Institute for War and Peace Reporting | Giving Voice, Driving Change
According to the indictment: more than 100 civilians were killed, all Muslim houses burned down and two mosques destroyed during the attack. More than a dozen survivors from Ahmici, as well as several British officers from the UNPROFOR contingent, whose main base was located in the proximity of the crime scene, have confirmed in the course of the trial that the massacre had taken place.
The Court heard that from November 1992 until May 1993, Sergeant Andre Kujawinsky was a platoon commander in the British battalion of UNPROFOR which was stationed in Vitez.
On 16 April 1993, he was witness to large-scale destruction in the Muslim part of Vitez, and the same day was among first British soldiers to enter Ahmici. With the help of aerial photograph of Ahmici with marked co-ordinates on it, tracing his movements, Sergeant Kujawinsky described what he had seen on that occasion:
"As we approached, we saw a lot of smoke rising …we saw lots of houses on fire or smoldering and to the left lots of bodies women and children in the fields caught as they were fleeing. We continued to the Catholic cemetery and we saw man and a child. The man had his left arm around the child; both were dead and dog was licking up the blood ... we continued…and noticed some movement on the left. There was a woman crying and asking for help. I told her to wait for 10 minutes until I returned... and ordered one soldier to get out and cover her with leaves. We continued, turned around…and I saw large number of (Croatian) soldiers in dark uniforms .…the largest number of soldiers I have seen together in former Yugoslavia. It was unusual to see all the soldier in similar uniforms. They all had new weapons and were drinking beer from cans. They were jeering and were very happy.

Stored data
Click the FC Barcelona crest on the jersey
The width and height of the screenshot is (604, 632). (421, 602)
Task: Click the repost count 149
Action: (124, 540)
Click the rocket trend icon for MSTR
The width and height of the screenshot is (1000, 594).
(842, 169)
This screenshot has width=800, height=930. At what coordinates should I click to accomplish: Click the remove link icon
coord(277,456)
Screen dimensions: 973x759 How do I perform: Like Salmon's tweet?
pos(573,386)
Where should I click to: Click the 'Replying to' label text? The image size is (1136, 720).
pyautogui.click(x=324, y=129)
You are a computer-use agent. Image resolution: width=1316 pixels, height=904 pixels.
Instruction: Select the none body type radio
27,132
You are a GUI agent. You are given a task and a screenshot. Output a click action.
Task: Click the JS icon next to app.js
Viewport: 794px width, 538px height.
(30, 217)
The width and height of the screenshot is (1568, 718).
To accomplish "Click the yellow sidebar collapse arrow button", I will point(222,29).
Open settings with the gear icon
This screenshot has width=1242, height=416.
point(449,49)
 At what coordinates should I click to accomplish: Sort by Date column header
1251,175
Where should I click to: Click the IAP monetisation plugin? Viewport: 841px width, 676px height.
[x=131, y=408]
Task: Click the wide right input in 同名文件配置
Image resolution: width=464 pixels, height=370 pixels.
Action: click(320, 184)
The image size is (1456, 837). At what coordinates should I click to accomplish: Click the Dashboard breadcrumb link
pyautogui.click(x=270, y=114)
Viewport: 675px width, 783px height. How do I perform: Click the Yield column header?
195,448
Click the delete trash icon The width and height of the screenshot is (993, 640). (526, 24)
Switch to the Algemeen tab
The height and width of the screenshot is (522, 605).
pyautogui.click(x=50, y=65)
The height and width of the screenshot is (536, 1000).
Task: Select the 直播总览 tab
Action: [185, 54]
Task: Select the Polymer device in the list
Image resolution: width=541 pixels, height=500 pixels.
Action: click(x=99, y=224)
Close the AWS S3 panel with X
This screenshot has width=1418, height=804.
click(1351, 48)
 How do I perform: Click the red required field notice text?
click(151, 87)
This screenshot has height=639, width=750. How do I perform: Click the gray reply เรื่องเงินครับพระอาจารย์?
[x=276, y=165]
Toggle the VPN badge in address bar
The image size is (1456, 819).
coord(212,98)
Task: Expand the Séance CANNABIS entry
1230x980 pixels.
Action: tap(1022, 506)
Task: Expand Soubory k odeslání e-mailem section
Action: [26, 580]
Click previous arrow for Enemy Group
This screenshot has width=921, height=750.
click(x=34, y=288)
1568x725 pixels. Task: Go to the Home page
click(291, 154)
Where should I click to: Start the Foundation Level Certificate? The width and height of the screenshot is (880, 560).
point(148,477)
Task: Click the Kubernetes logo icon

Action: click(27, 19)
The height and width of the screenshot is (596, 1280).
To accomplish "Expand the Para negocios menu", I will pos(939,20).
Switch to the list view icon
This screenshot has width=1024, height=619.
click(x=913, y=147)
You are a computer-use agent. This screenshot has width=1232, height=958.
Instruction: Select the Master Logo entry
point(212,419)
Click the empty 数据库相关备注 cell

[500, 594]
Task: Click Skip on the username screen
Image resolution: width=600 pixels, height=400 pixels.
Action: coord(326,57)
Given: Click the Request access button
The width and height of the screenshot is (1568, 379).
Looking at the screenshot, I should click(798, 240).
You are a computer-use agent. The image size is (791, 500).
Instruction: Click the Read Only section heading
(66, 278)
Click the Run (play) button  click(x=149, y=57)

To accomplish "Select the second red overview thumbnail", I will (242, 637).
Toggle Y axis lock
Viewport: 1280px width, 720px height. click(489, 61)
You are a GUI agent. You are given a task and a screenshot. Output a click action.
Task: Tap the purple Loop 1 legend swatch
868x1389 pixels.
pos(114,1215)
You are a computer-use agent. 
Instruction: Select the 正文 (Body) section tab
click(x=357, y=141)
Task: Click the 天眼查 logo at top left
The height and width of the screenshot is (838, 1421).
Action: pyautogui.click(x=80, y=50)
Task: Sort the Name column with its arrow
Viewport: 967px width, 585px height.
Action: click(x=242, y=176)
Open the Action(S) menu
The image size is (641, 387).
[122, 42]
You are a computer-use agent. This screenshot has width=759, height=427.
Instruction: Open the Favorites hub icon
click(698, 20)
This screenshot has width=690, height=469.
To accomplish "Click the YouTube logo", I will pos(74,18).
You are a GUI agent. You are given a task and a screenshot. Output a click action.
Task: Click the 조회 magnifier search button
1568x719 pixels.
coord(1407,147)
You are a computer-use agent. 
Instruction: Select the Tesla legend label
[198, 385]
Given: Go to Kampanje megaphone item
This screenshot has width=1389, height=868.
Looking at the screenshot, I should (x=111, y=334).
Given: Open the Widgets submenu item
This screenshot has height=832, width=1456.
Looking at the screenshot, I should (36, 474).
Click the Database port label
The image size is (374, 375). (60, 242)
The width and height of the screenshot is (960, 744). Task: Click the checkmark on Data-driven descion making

(Work instruction 1)
Please transcribe the Ahmici trial report from "Institute for War" up to and including "had taken place.".
(Work instruction 2)
Pick up the Ahmici trial report after its final sentence and write the continuation.

(Expected output 1)
Institute for War and Peace Reporting | Giving Voice, Driving Change
According to the indictment: more than 100 civilians were killed, all Muslim houses burned down and two mosques destroyed during the attack. More than a dozen survivors from Ahmici, as well as several British officers from the UNPROFOR contingent, whose main base was located in the proximity of the crime scene, have confirmed in the course of the trial that the massacre had taken place.

(Expected output 2)
"Anger took hold of me and I ordered vehicles to turn and point their guns at them... I drove up the road….and I noticed lots of houses burning. We heard gunfire coming from north, but we could not pinpoint the gunman... we saw dead cattle and one cow that tried to get up while being shot at. I reported back that I had to go back to pick up some people. We went at high speed and loaded people in, 13 women and children and a young man. We closed the door and turned around. The other vehicle did the same, loaded people from the left side at great speed, and then went to Travnik hospital.
"People were distressed, one was a very young girl with Down's Syndrome, another women was very old and upset, she held on me and would not let me go. We both got very emotional."
When asked by Judge Riad "what was the point in shooting a cow?" the sergeant replied, "Some form of light entertainment, sir!" And when asked whether the attack on Ahmici might have been provoked by the kidnapping of the HVO commander in Zenica and the killing of his bodyguards, Sergeant Kujawinsky replied categorically: "Nothing can provoke that, sir!"
Several days later, the British soldiers retrieved 96 charred corpses from the burnt remnants of Muslim houses. Up until 16 April 1993, Ahmici was a mixed village with the Croat and the Muslim population. Today Ahmici is an "ethnically pure" Croat village. One of last week's witnesses, Haris Hrnic, who was 16 at the time of the attack, explained to the court how the HVO soldiers knew at the dawn of 16 April 1993 which houses were Muslim and which were Croat. The HVO soldiers were guided by local Croats, since, without them, Hrnic said, they could not distinguish Muslim houses from Croat ones.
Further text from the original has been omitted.